Diabetes mellitus refers to a disorder in regulating blood glucose levels and is associated with genetic and lifestyle factors, such as family history, race, obesity, and diet. Diabetes resulting from other causes include monogenic diabetes (such as neonatal diabetes), maturity onset of diabetes in the young (MODY), gestational diabetes, pancreatic insufficiency or drug-induced. High blood glucose levels characterize the disorder due to insulin resistance and ultimate insulin deficiency. Diabetes occurs most commonly as two main types: type 1 or type 2. Type 1 occurs in younger patients and due to an autoimmune pathology in which the immune system attacks beta-cells of the pancreas, resulting in a loss of insulin. Without insulin, the body loses the primary stimulus to transport blood glucose into cells. These patients require lifelong injections of insulin to replace their deficiency. Type 2 diabetes occurs in the majority of patients with weight gain. This type is more strongly associated with obesity, progressive metabolic dysregulation, and insulin resistance. The body produces insulin in type 2 diabetes, but the cells are less sensitive to insulin; hence, a higher level of insulin is needed to stimulate cells to take up glucose. In diabetes, glucose stays elevated outside of the cells resulting in starved cells despite high glucose levels in plasma. Cells switch to protein and fatty acid catabolism, which can result in increased urea and ketones. When glucose levels stay high in the plasma, it can cause osmotic damage to nerves resulting in peripheral neuropathies, reduce wound healing, increase inflammation through reactions that create oxidative stress and inflammation and modified to become advanced glycation products (AGEs)  which promote both microvascular and macrovascular complications. Notably, glucose can react with the amino group of a protein non-enzymatically, forming compounds such as fructosamine, that reflect the level of glucose control over 2 weeks. Clinical presentation includes polydipsia, polyuria, weight loss with polyphagia. Hence, the widespread elevation of glucose in plasma can lead to irreversible organ damage over time and control of glucose levels is crucial to preventing these long-term outcomes.[2][10][11][12][13]

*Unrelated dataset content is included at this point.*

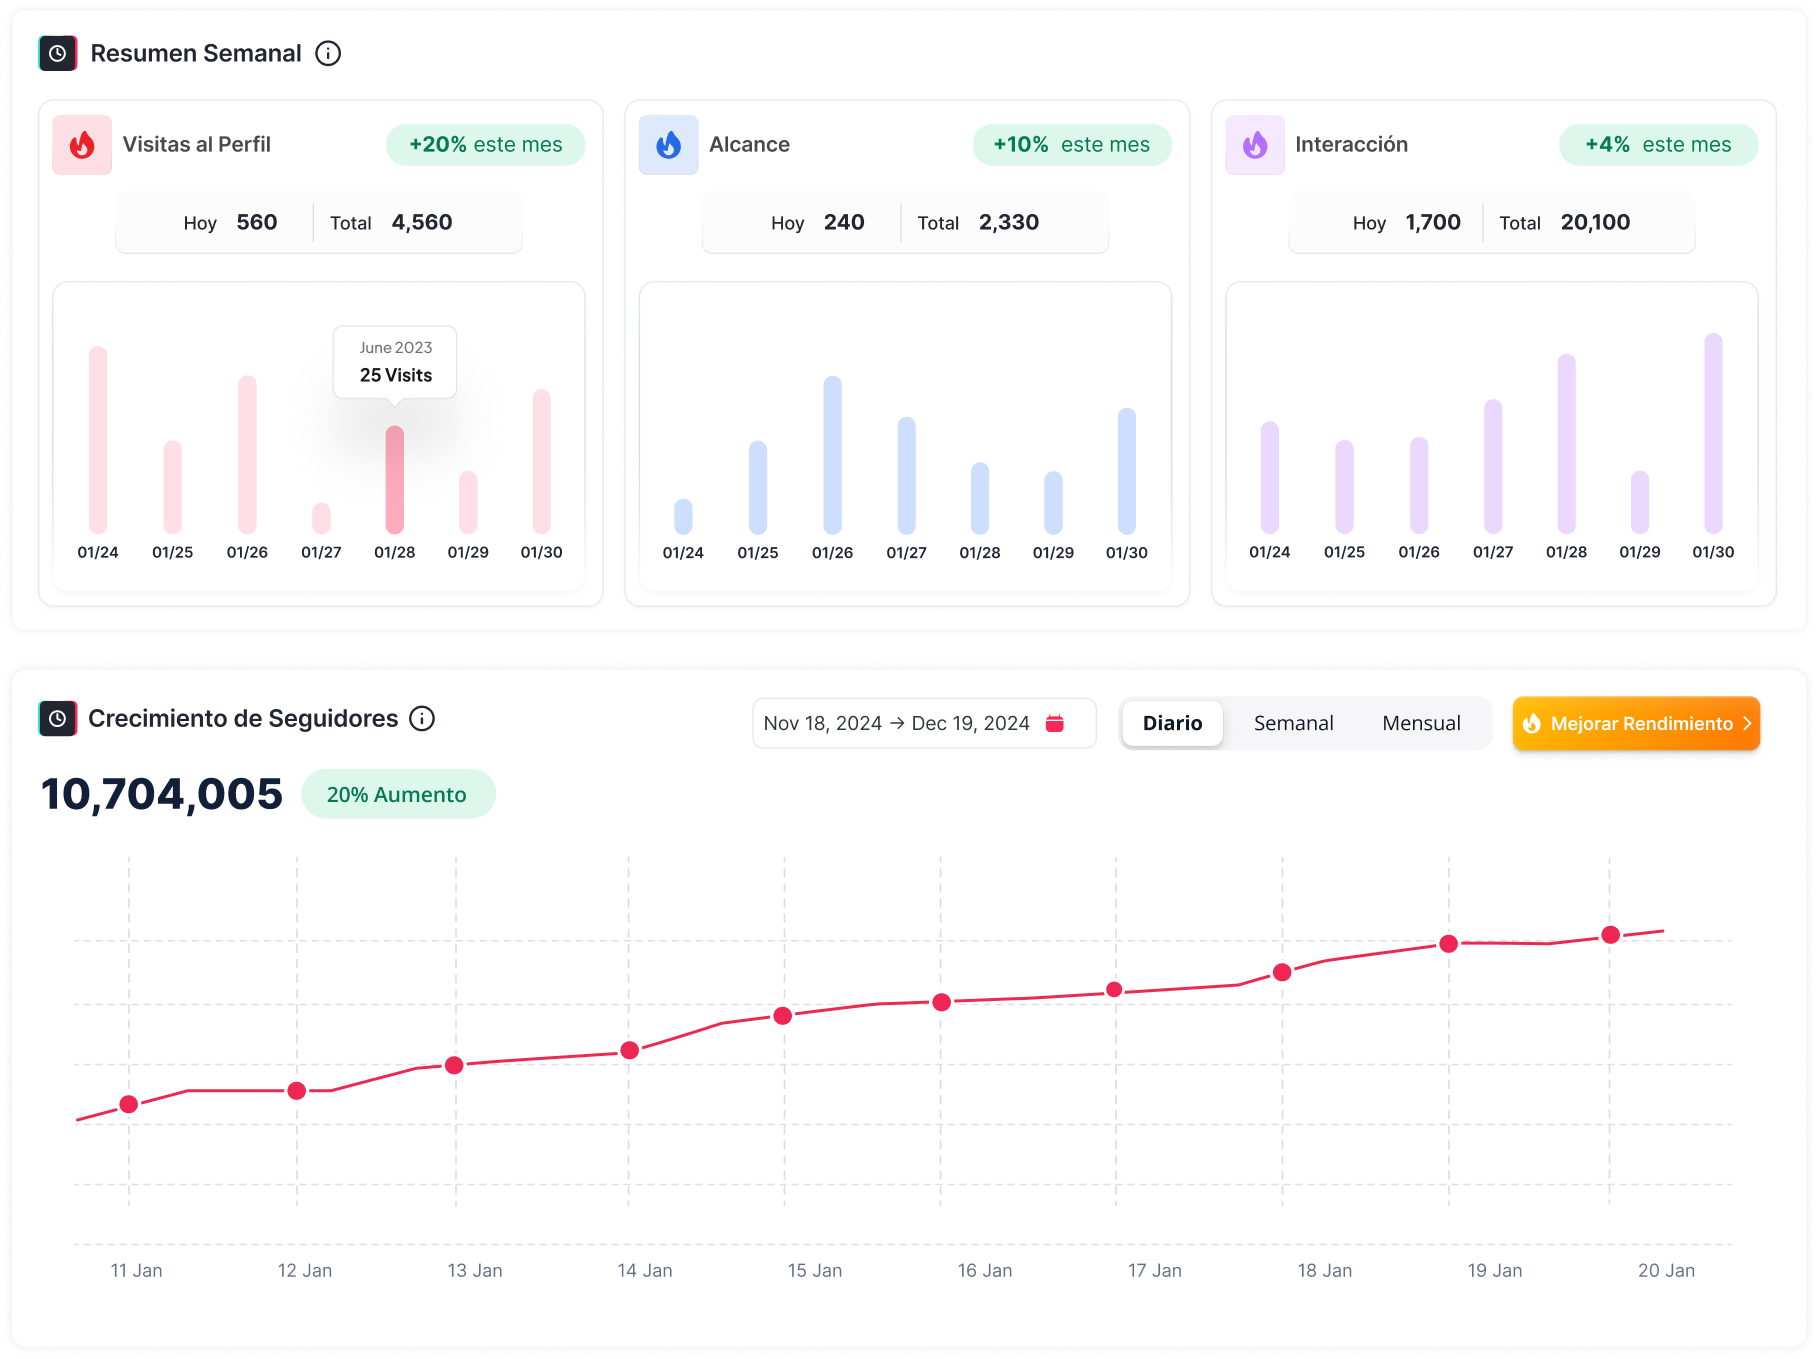Open the red calendar icon in date range
1819x1359 pixels.
[x=1054, y=723]
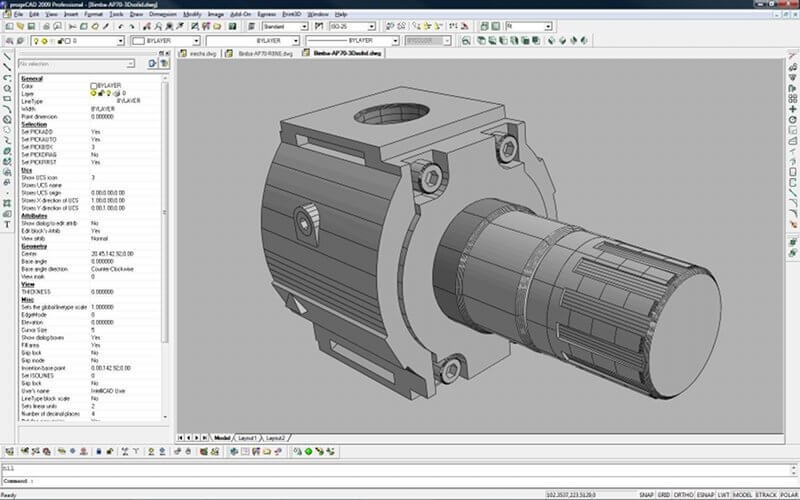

Plasma glucose levels can be measured using blood glucose meters or analysis of glycated hemoglobin (HbA1c). Plasma glucose can be measured with high precision and accuracy using enzymatic methods such as glucose oxidase and hexokinase, etc. HbA1c is specific for diabetes but not very sensitive and has greater utility to monitor diabetes control over 2 to 3 months. Also, it is falsely elevated with iron deficiency and, hence, not appropriate or cost-effective for the developing world.[10]